From the first line of the records below through the line with "998x569 pixels.", output each line exactly; skip the pictures.

>>>>

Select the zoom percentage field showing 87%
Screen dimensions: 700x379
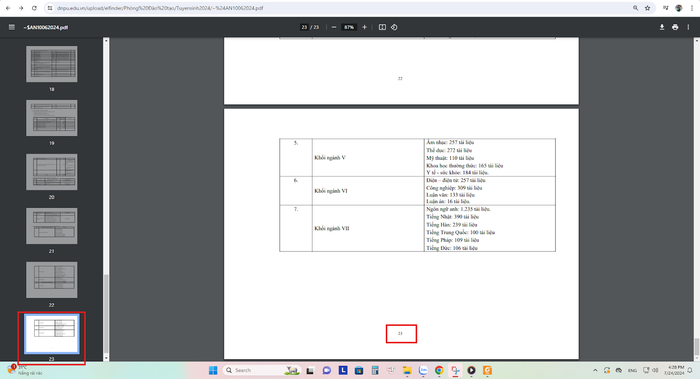pos(349,27)
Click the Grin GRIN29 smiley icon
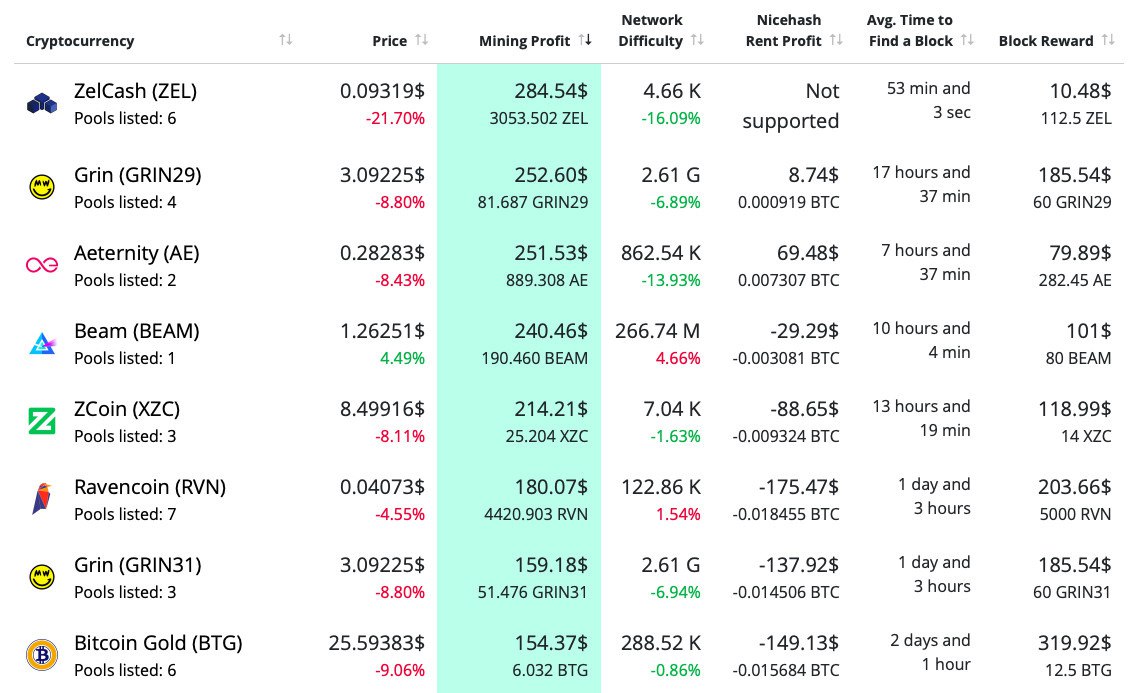 (x=41, y=187)
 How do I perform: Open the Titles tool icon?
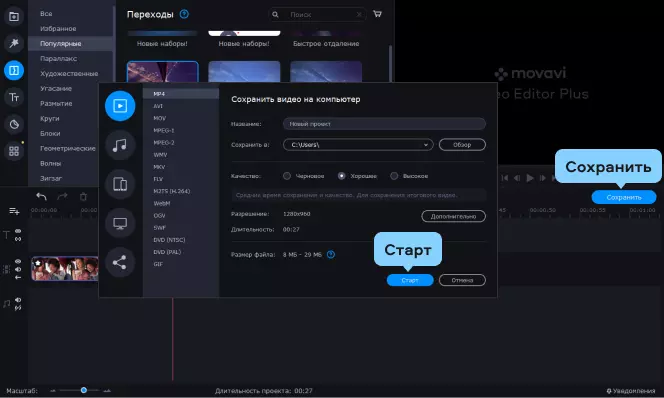14,97
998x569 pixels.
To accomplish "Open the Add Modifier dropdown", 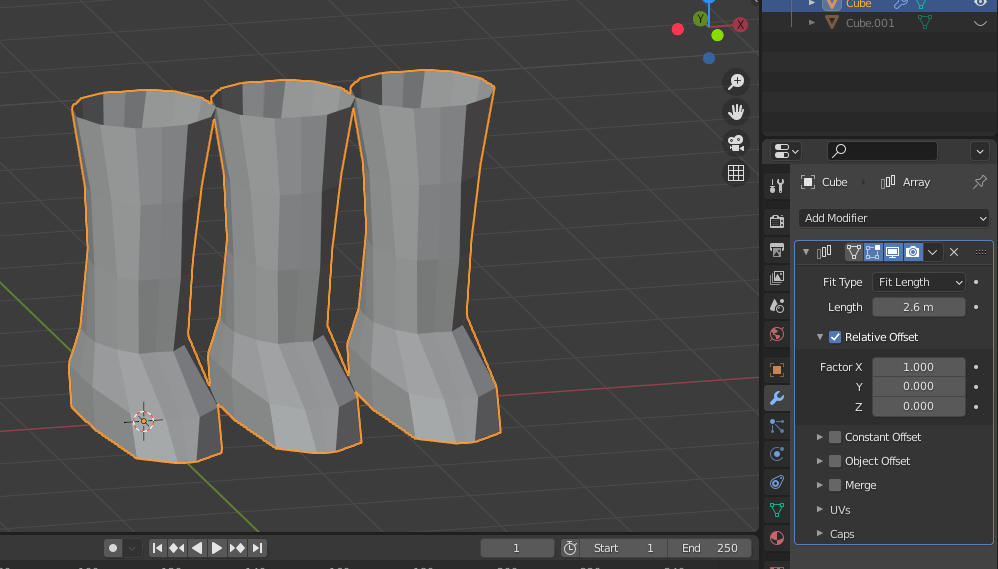I will [x=894, y=218].
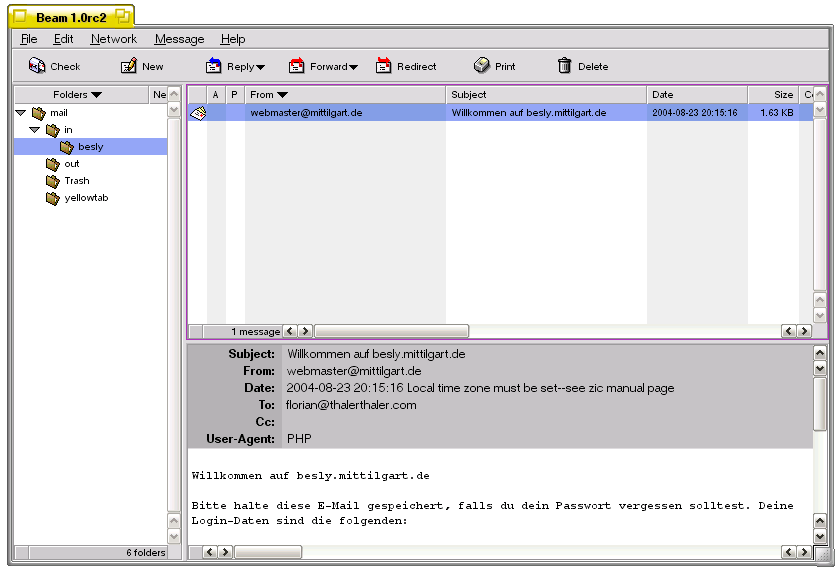Image resolution: width=838 pixels, height=571 pixels.
Task: Click the Forward toolbar icon
Action: point(297,66)
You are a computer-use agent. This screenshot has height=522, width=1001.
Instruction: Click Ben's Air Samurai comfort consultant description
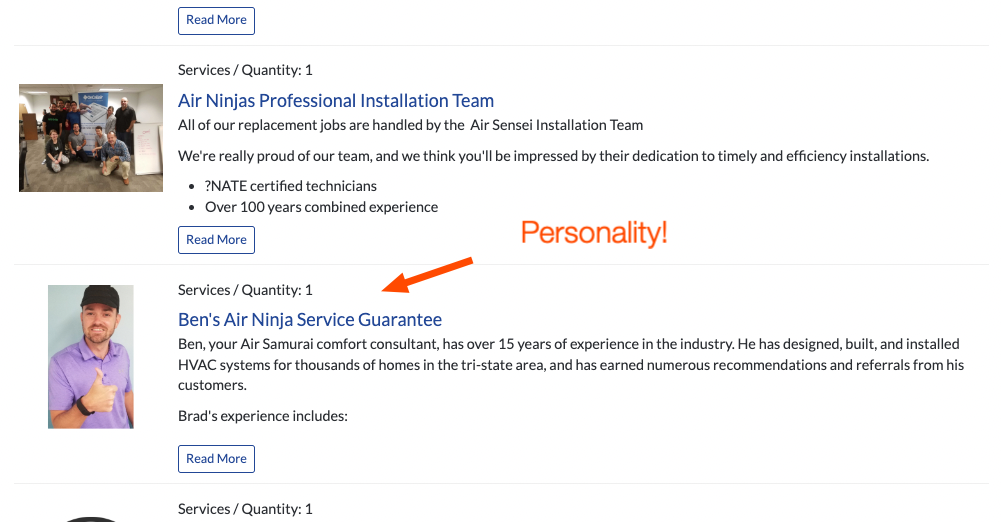click(571, 364)
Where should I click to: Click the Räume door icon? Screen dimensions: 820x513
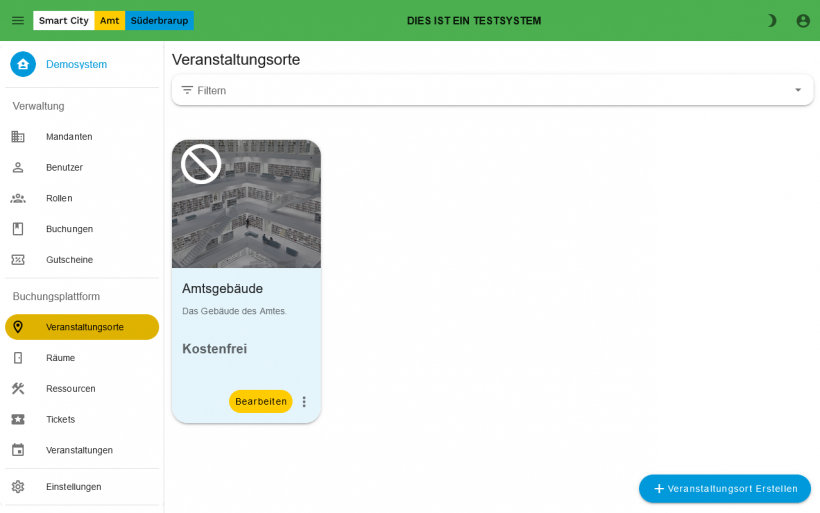[18, 358]
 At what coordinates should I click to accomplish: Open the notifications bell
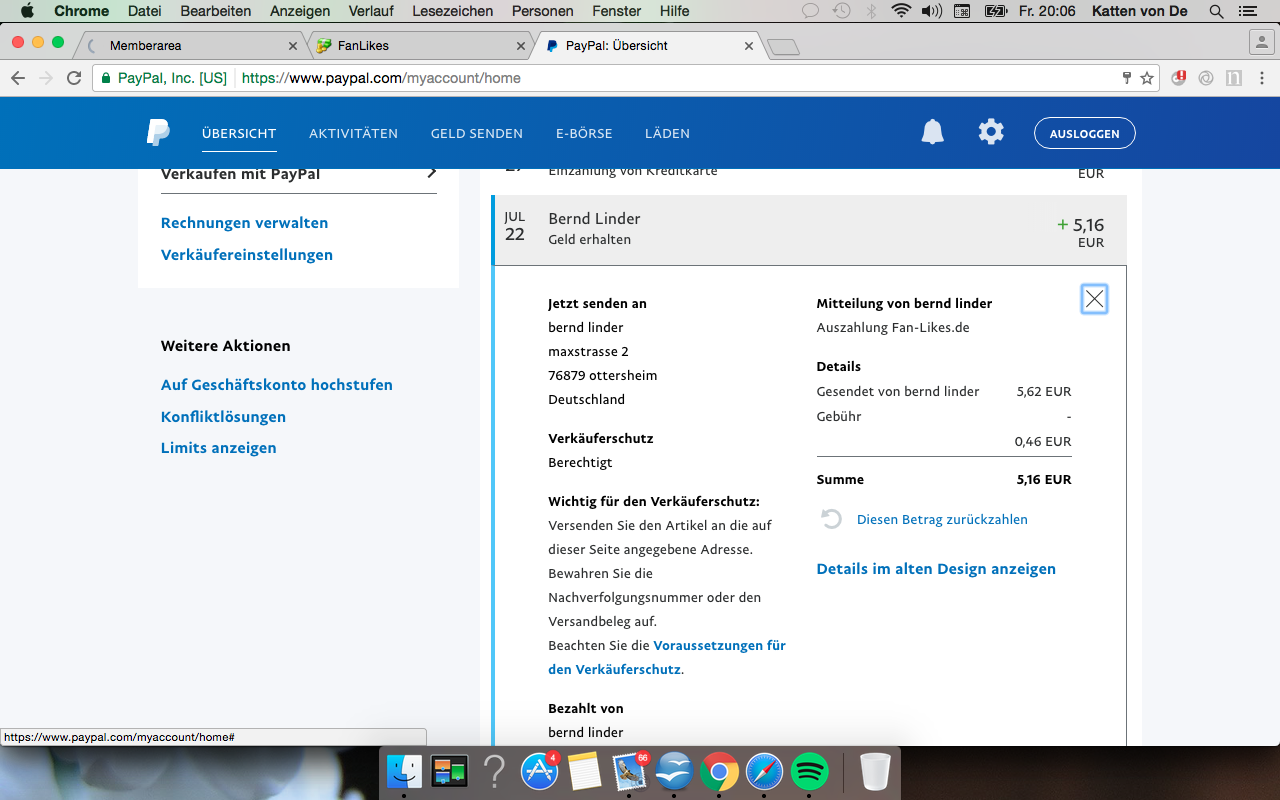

<<<<

**Exercise solution**
Select the zoom percentage field showing 87%
Screen dimensions: 700x379
pos(349,27)
Click the Grin GRIN29 smiley icon
 (x=41, y=187)
 How do I perform: Open the Titles tool icon?
14,97
998x569 pixels.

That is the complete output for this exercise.